On the Simulation of Rapid Compression Machine Autoignition Experiments

Abstract

Rapid compression machines are often used to measure the ignition delay time (IDT) of fuel-oxidizer mixtures at relatively low temperatures. To evaluate the performance of a chemical kinetic mechanism in predicting the IDT, the analysis traditionally begins by calculating the volume after the compression stage, assuming a 0-dimensional configuration based on the so-called adiabatic-core hypothesis. According to this theory, there exists an isentropically compressed core region in the gas mixture derived from the measured pressure trace in an inert mixture whose composition remains constant after the compression stage and it is unaffected by heat losses. This approach, neglects the effect of heat release on the specific volume during the first stages of ignition and may differ from that of the inert mixture as result of heat release in the adiabatic core due to chemical reactions. This approach typically predicts IDTs that are shorter than the experimental measurements.
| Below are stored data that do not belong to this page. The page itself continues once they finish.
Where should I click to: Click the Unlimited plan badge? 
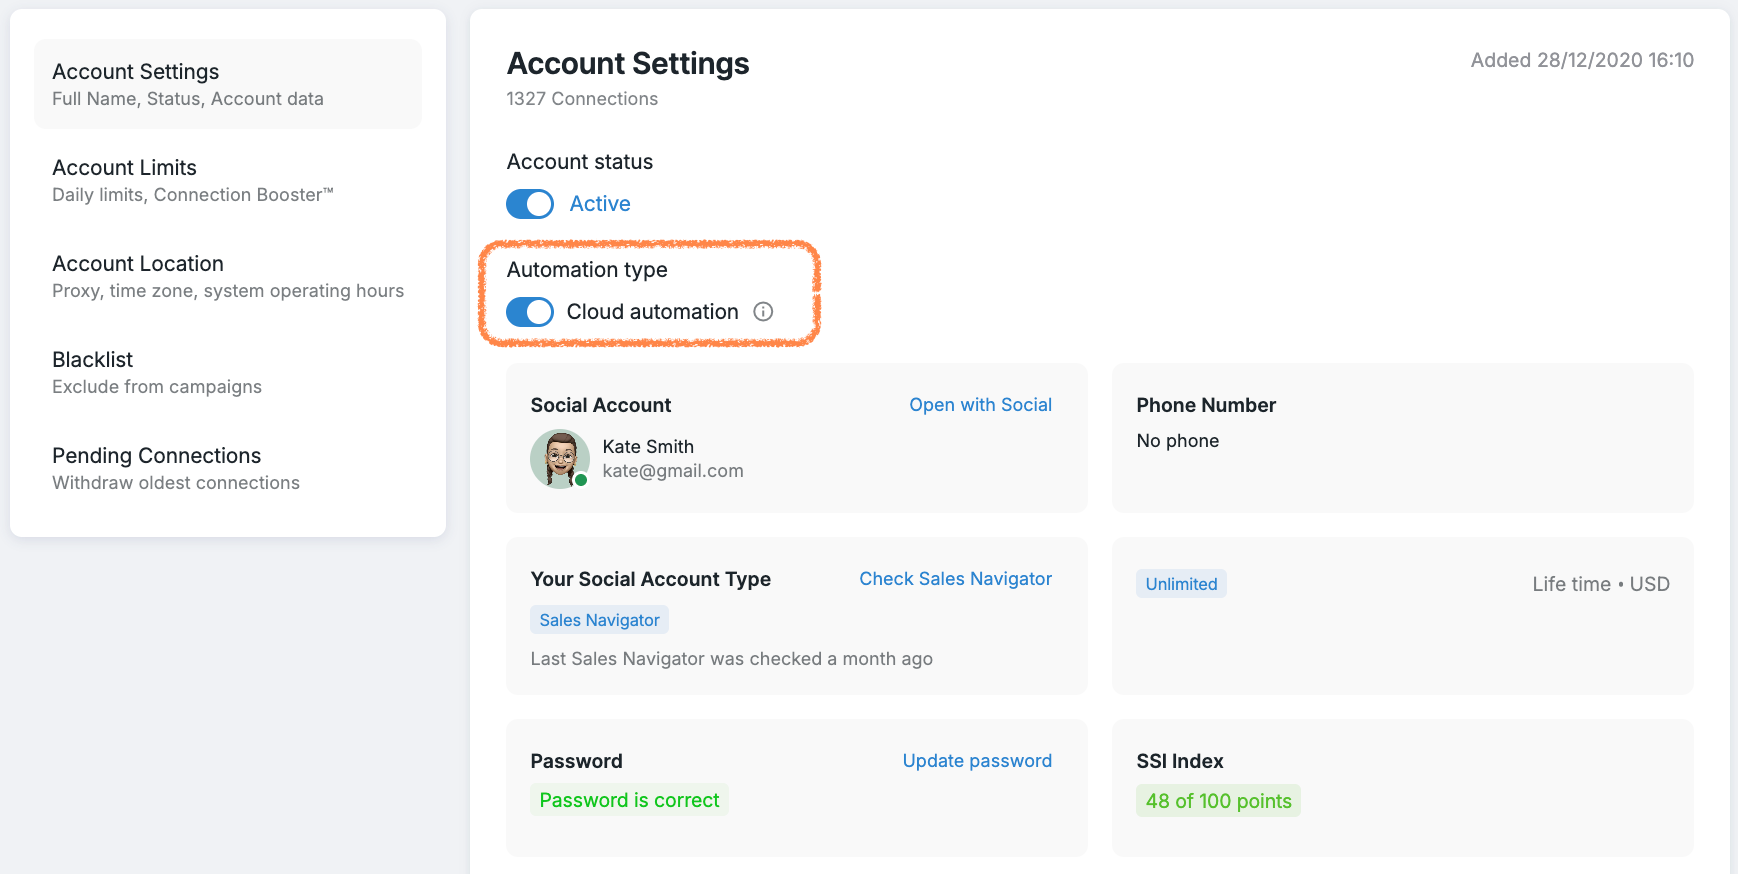pos(1181,584)
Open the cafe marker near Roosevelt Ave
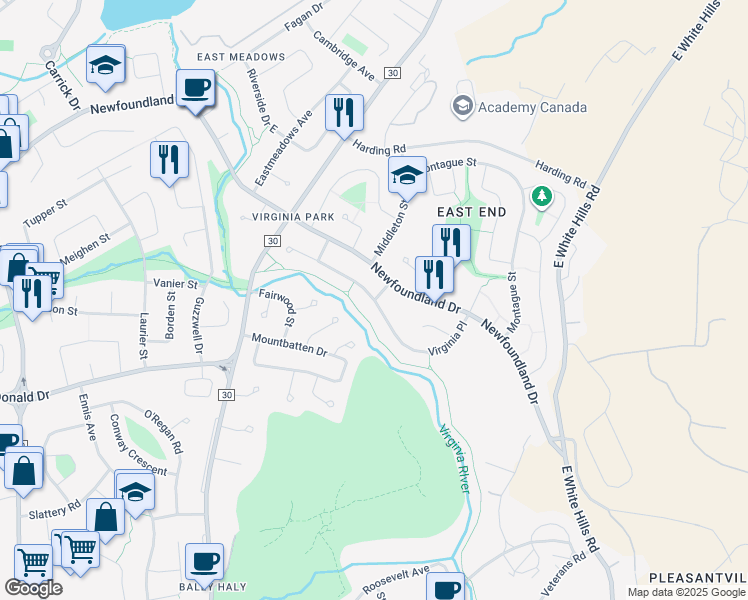Screen dimensions: 748x600 445,588
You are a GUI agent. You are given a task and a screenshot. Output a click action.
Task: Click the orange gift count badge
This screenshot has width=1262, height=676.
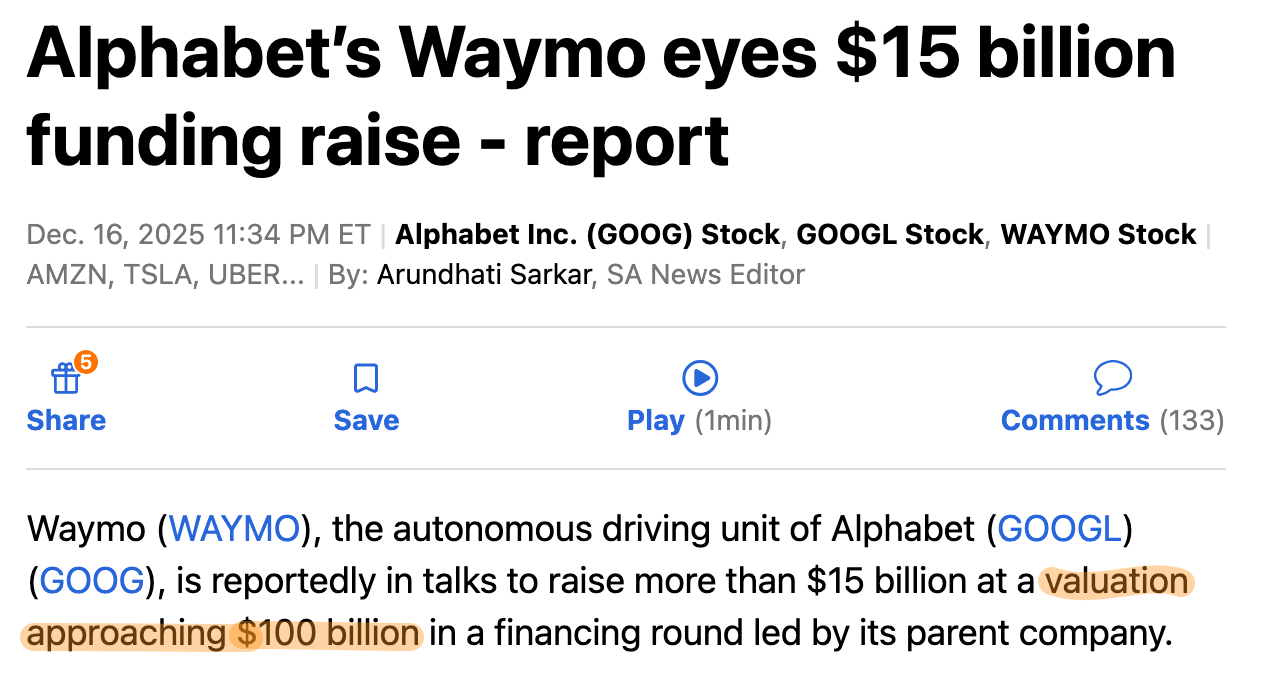[x=86, y=363]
In this work, we propose an alternative method for analysis using the experimental nonreactive pressure trace, \({{p}_{{{\text{in}}}}}(t)\). This approach disregards the effect of heat release on pressure during the initial stages of ignition, which increases the specific volume and results in a slight overprediction of ignition delay times. By combining both approaches, we establish upper and lower boundaries for IDTs, providing a framework that facilitates the optimization of chemical mechanisms.